Oswyn paused irresolutely.
"Don't let me drive you away," said Dick. "In any case I'm going myself in a few minutes. Yes," he added, turning to Rainham, "I'm very sorry, but I've got to take my wife out to dinner, and I shall have to catch a train in, let me see, about ten minutes."
"Really? Well, then, clearly you must sit down again, Oswyn; I won't be left alone at any price. That's right. Now, Dick, tell me what you have been doing, and especially all about your Academy picture; I haven't seen even a critique of it. Of course it's a success? Have you sold it?"
"Oh, spare my modesty!" protested Lightmark somewhat clumsily, with a quick glance at Oswyn. "It's all right, but we mustn't talk shop."
"Yes, for God's sake spare his modesty!" supplemented the other painter almost brutally. "Look at his blushes. It isn't so bad as all that, Lightmark."
"I don't even know the subject," pursued Rainham. "You might at least tell me what it was. Was it the canvas which you wouldn't show me, just before I went away—at the studio? The one about which you made such a mystery——?"
"Oh bosh, old man!" interrupted Dick hurriedly, "I never made any mystery. It—it wasn't that. It's quite an ordinary subject, one of the river scenes which I sketched here. You had better go and see it. And come and see us. You know the address. I must be off!"
"Wait a minute," interposed Oswyn, with a cadence in his voice which struck Rainham as the signal of something surpassing his wonted eccentricity. "Don't go yet. I said just now, Rainham, that I wouldn't tell you why I had painted out that picture, the picture which I had been fool enough to talk about so much, which I had intended to make a masterpiece. Well, I have changed my mind. I think you ought to know. Perhaps you would prefer to tell him?" he added, turning savagely to Lightmark, and speaking fast and loud with the curious muscular tremor which betokens difficult restraint. "No? Of course you will have the impudence to pretend that the conception was yours. Yes, curse you! you are quite capable of swearing that it was all yours—subject and treatment too…. But you can't deny that you heard me talking of the thing night after night at the club, when I have no doubt you hadn't even begun on your bastard imitation. One of the pictures of the year as they call it, as you and your damned crew of flatterers and critics call it…."
He stopped for breath, clutching at the table with one hand and letting the other, which had been upraised in denunciation, fall at his side. He had meant to be calm, to limit himself strictly to an explanation; but in the face of his wrong and the wrong-doer the man's passionate nature had broken loose. Now, when he already half repented of the violence with which he had profaned the house of his friend, his eyes fell upon Rainham, and he felt abashed before the expression of pain which he had called into the other's face.
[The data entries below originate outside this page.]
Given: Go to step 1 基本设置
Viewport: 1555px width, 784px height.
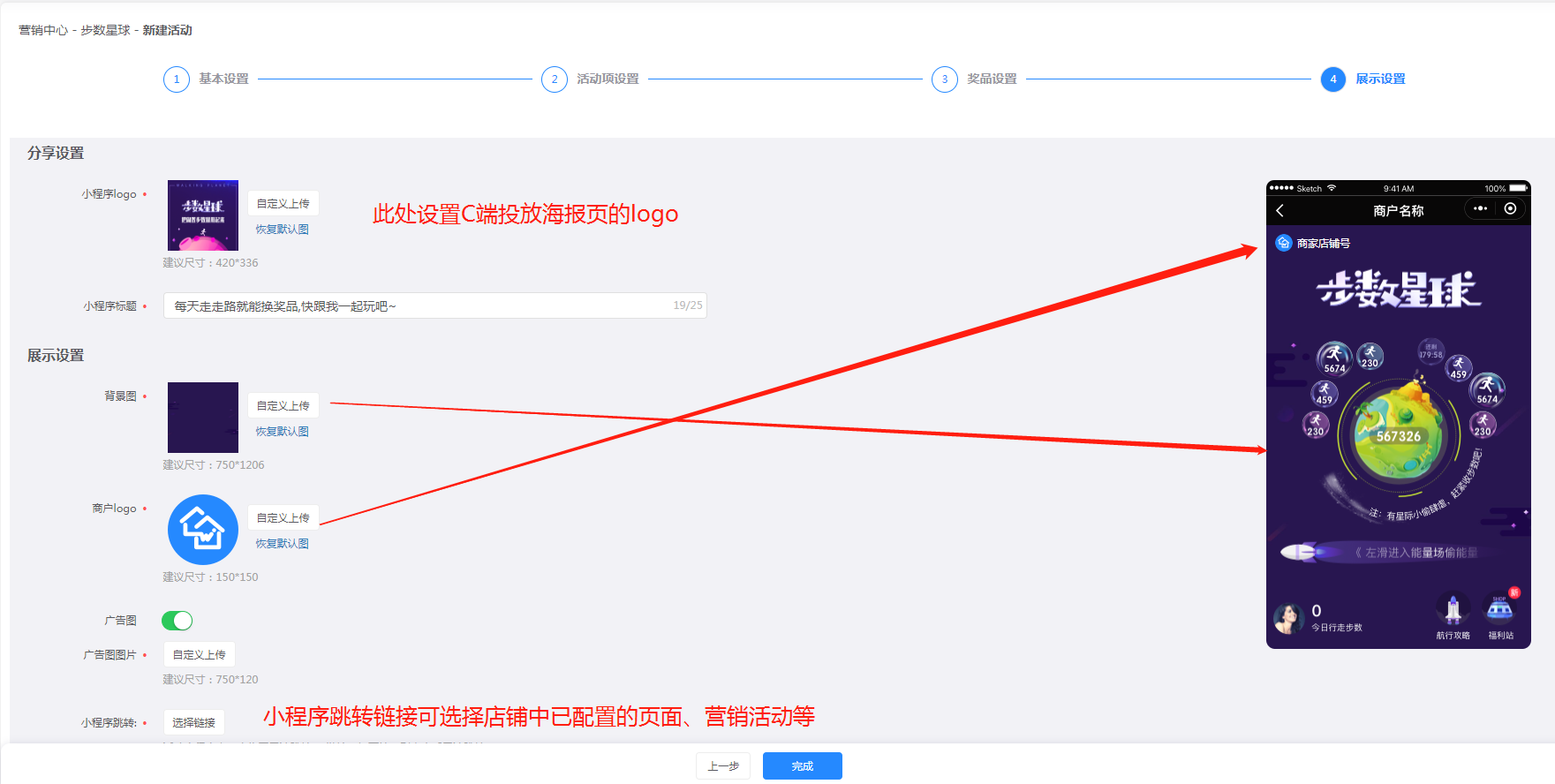Looking at the screenshot, I should click(x=177, y=79).
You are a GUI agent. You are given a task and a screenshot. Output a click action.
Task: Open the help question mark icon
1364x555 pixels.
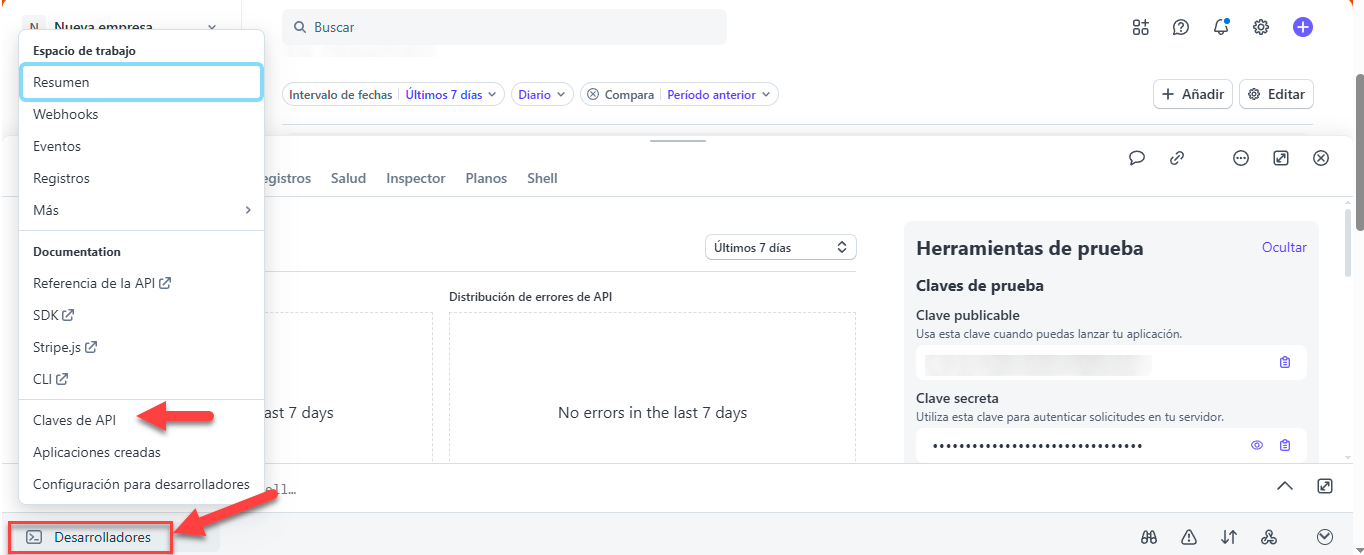pyautogui.click(x=1181, y=27)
"I don't know what all this means," said Rainham wearily, turning from Oswyn to Dick as he spoke; "but surely it is all wrong? Be quiet, Dick; you needn't say anything. If Oswyn is accusing you of plagiarism, of stealing his ideas, I can't believe it. I can't believe you meant to wrong him. The same thing must have occurred to both of you. Why, Oswyn, surely you see that? You have both been painting here, and you were both struck in the same way. Nothing could be simpler."